» **Items from a data source**:
►

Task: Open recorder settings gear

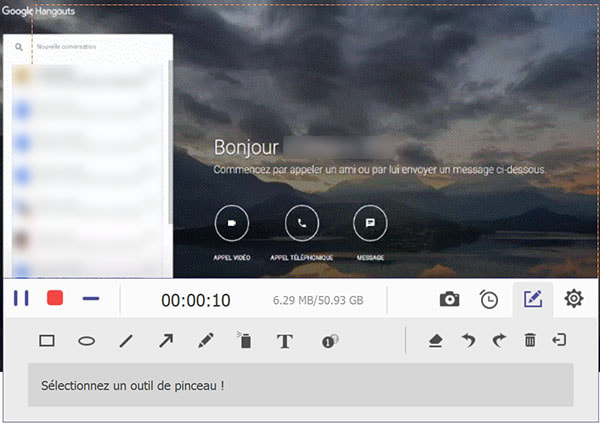Action: (573, 299)
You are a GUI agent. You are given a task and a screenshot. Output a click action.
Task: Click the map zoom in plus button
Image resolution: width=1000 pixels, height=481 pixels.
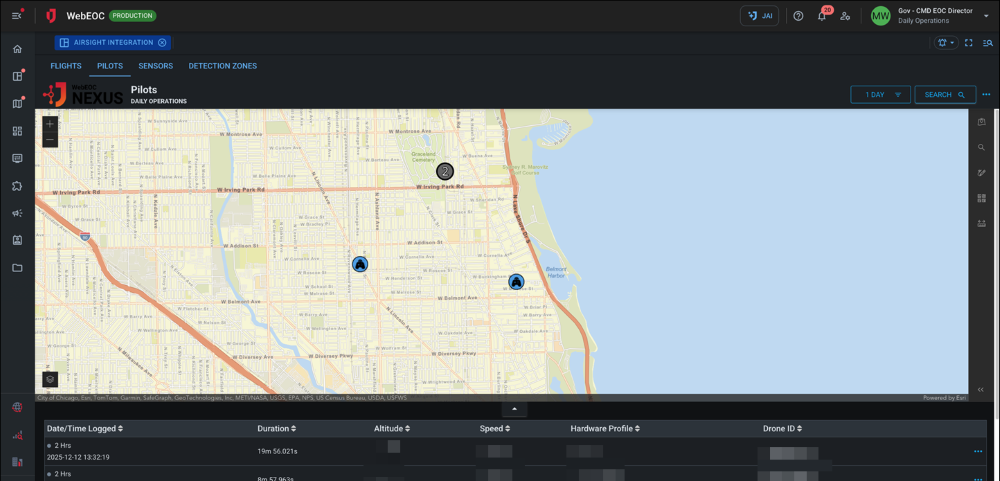[50, 124]
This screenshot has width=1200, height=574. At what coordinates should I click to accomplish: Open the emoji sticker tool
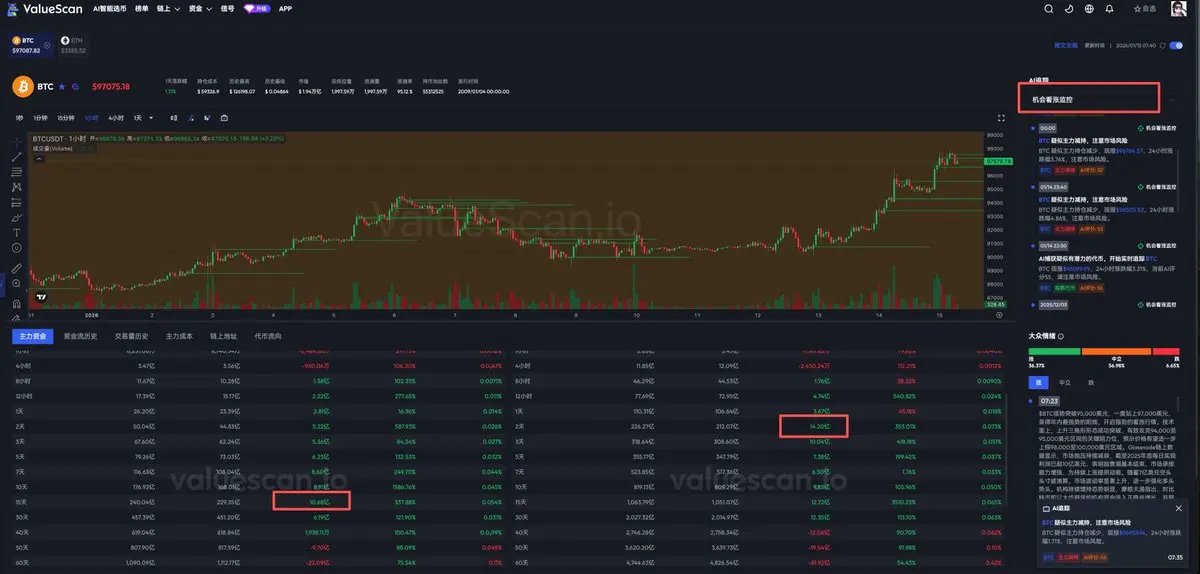(x=16, y=247)
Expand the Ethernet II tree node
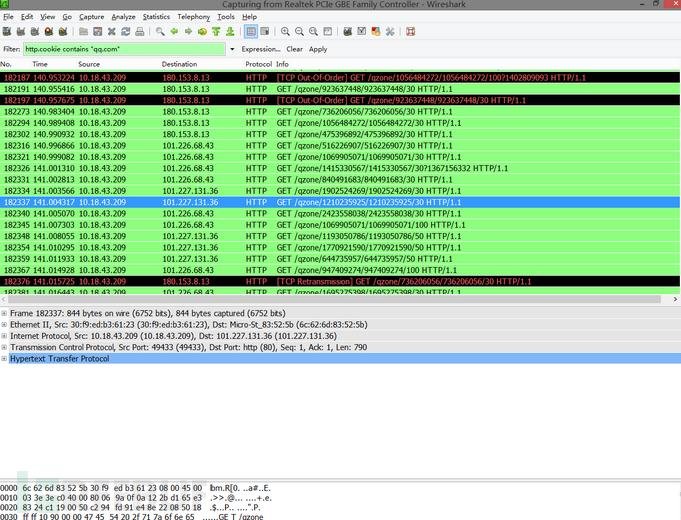This screenshot has height=520, width=681. (4, 325)
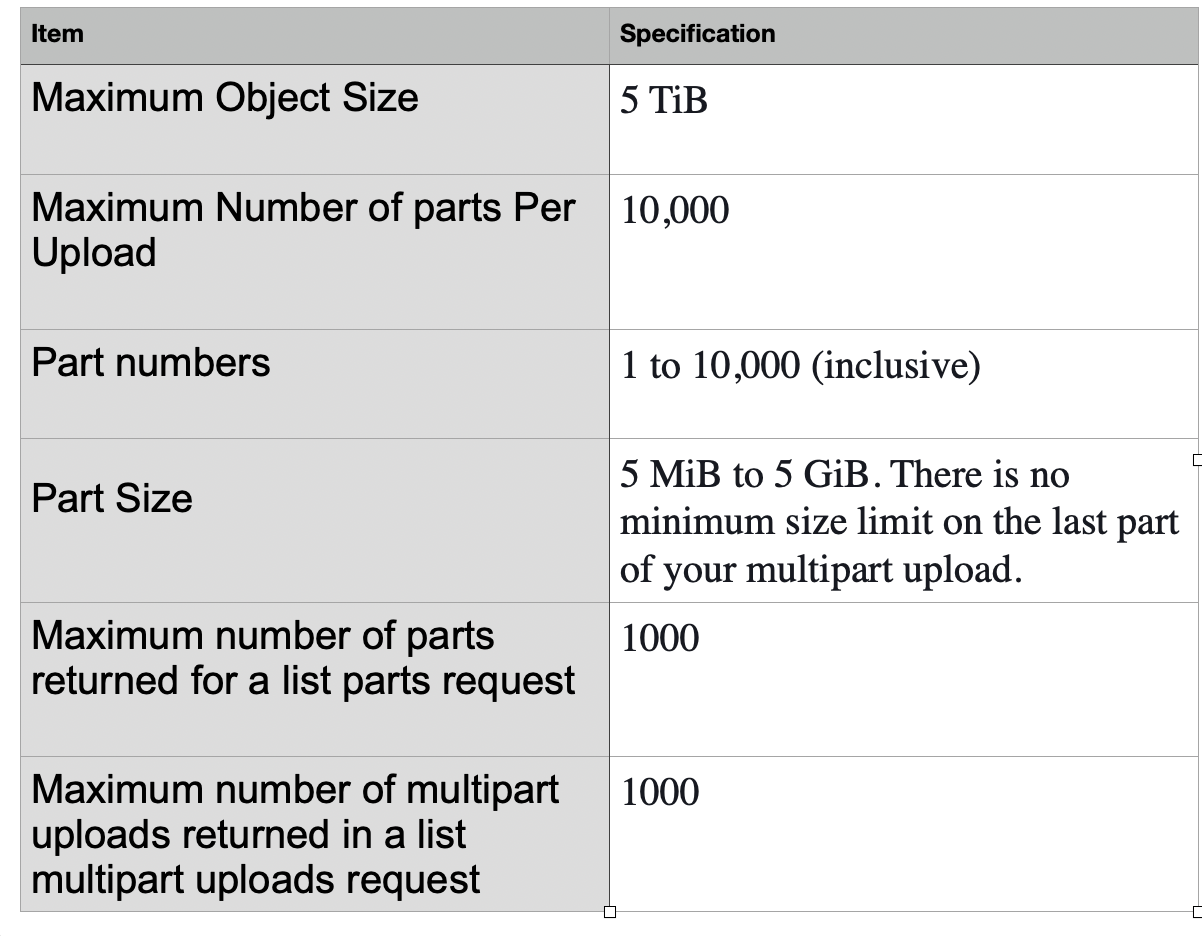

◄

» **Task brief**: Starting at the line that holds "Task: Click the map zoom in plus button", print each line through the last one of the entries above, exactly and with both ends included; no pictures.

» **Exercise solution**:
Task: Click the map zoom in plus button
Image resolution: width=1000 pixels, height=481 pixels.
[50, 124]
This screenshot has width=1200, height=574. At what coordinates should I click to accomplish: Open the emoji sticker tool
(x=16, y=247)
Expand the Ethernet II tree node
This screenshot has height=520, width=681. (4, 325)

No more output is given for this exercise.